Le Livre des sources d’Abû ya’cûb Sejestânî, premier de ces traités, date du Xe siècle. c’est-à-dire de l’époque où l’ismaélisme était au faîte de son influence et, du Caire où il fondait l’Université d’Al-Azhar, dominait politiquement et intellectuellement une bonne partie du monde musulman. Y sont développés les thèmes traditionnels de la pensée ismaélienne, avec une tendance caractéristique à établir des correspondances avec les religions autres que l’Islam. C’est ainsi, relève Corbin, qu’Abû ya’cûb analyse et proclame l’identité de structure entre la shahâdat islamique et le symbole de la Croix chrétienne.
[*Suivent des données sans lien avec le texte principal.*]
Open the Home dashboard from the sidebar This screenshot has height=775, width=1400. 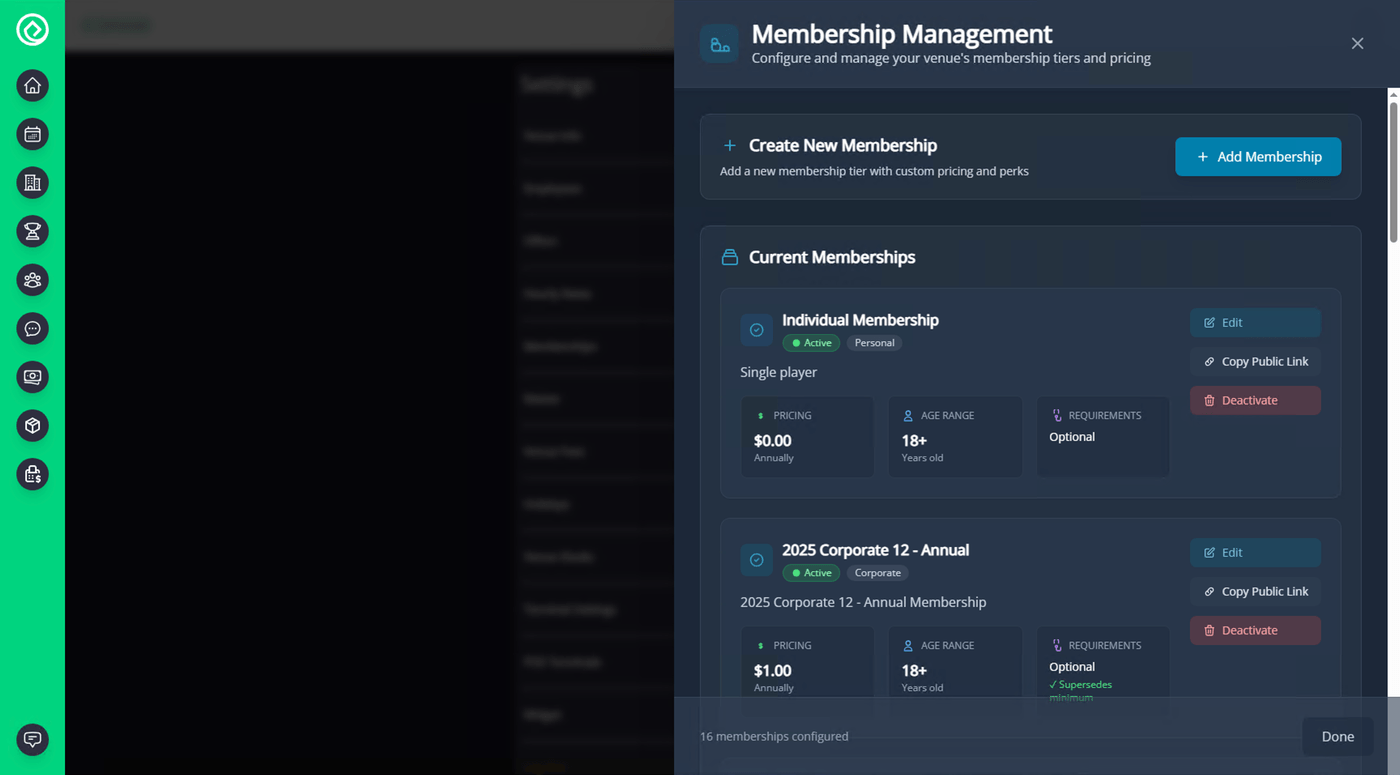pos(32,86)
Ce thème de l’« isomorphisme » de la shahâdat (profession de foi musulmane : Lâ ilâha illa’Llâh, il n’est de divinité que Dieu) et de la Croix est développé par le théosophe persan qui va jusqu’à affirmer l’obligation pour les adeptes de vénérer également l’une et l’autre, ce qui, note Corbin, « est tout de même quelque chose d’assez rare en histoire des religions ». Le passage du traité à ce sujet mérite d’être cité : « La shahâdat est fondée sur la négation et sur l’affirmation. De même la Croix est constituée de deux pièces de bois : l’une qui est affermie [l’affirmative] par soi-même, l’autre qui n’a d’affermissement [d’affirmation] que par l’affermissement de la première. En outre la shahâdat est composée de quatre mots. De même la Croix a quatre branches. Il y a la branche qui est affermie dans le sol ; elle est l’homologue de celui qui est à la base de l’herméneutique spirituelle (Sâhib al-ta’wîl, l’Imâm) et sur qui s’appuient les âmes des chercheurs. Il y a la branche qui lui correspond dans le sens de la hauteur, en l’air ; elle est l’homologue de celui qui dispense l’énergie spirituelle (Sâhib al-ta’yîd, le premier être, le Confortator) et sur qui reposent les âmes de ceux qu’il assiste (al-moyyadûn, les confortati). Les deux autres branches au milieu, du côté gauche et du côté droit, correspondent respectivement au Tâlî (l’Âme, le second être) et au Nâtiq (le Prophète) (…).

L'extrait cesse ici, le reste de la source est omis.